While looking through the Information Retrieval Resarch, I stumbled upon two metrices. Namely Accuracy@k, and Success@k. However, I have hard time understanding the difference between them.
Success@k is defined as:
Specifically, we award a point to the system for each query where it finds an accepted or upvoted (score ≥ 1) answer from the target page in the top-5 hits. https://arxiv.org/pdf/2112.01488.pdf
Similar to Chen et al. (2017), Guu et al. (2020), and Karpukhin et al. (2020), we study the retrieval quality in OpenQA by reporting Success@k (S@k for short), namely, the percentage of questions for which a retrieved passage (up to depth k) contains the gold answer string. https://arxiv.org/pdf/2007.00814.pdf
And Accuracy@k I am using comes from the BEIR resarch.

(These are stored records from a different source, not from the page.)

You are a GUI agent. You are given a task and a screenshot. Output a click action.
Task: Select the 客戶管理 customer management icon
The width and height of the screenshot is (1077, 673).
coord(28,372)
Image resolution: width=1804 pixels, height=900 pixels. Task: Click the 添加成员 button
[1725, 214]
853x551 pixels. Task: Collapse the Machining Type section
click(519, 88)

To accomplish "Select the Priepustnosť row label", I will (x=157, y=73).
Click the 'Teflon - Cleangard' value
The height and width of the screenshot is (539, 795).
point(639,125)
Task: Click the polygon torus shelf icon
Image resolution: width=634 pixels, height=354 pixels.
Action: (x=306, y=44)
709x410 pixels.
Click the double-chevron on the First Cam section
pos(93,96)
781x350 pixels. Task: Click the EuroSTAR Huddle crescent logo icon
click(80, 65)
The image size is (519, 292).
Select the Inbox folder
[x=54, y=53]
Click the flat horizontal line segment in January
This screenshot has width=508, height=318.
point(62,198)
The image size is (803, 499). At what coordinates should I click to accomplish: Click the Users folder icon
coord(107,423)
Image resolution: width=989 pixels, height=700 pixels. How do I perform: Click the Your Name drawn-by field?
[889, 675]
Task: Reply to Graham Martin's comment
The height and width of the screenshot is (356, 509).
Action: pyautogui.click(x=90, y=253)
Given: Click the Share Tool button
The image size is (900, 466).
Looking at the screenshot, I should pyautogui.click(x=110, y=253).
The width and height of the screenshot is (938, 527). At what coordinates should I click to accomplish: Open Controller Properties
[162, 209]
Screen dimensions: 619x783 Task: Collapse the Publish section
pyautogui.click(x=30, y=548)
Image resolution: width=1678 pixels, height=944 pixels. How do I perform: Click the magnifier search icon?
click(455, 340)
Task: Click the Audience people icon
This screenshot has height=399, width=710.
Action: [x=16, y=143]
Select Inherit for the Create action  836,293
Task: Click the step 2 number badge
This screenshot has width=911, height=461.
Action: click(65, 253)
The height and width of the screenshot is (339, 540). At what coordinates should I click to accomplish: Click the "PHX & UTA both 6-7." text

The repo can be found here: https://github.com/beir-cellar/beir/blob/main/beir/retrieval/custom_metrics.py
def top_k_accuracy(
qrels: Dict[str, Dict[str, int]],
results: Dict[str, Dict[str, float]],
k_values: List[int]) -> Tuple[Dict[str, float]]:
top_k_acc = {}
for k in k_values:
top_k_acc[f"Accuracy@{k}"] = 0.0
k_max, top_hits = max(k_values), {}
logging.info("\n")
for query_id, doc_scores in results.items():
top_hits[query_id] = [item[0] for item in sorted(doc_scores.items(), key=lambda item: item[1], reverse=True)[0:k_max]]
for query_id in top_hits:
query_relevant_docs = set([doc_id for doc_id in qrels[query_id] if qrels[query_id][doc_id] > 0])
for k in k_values:
for relevant_doc_id in query_relevant_docs:
if relevant_doc_id in top_hits[query_id][0:k]:
top_k_acc[f"Accuracy@{k}"] += 1.0
break
for k in k_values:
top_k_acc[f"Accuracy@{k}"] = round(top_k_acc[f"Accuracy@{k}"]/len(qrels), 5)
logging.info("Accuracy@{}: {:.4f}".format(k, top_k_acc[f"Accuracy@{k}"]))
return top_k_acc
So, the question is.
Are they the same?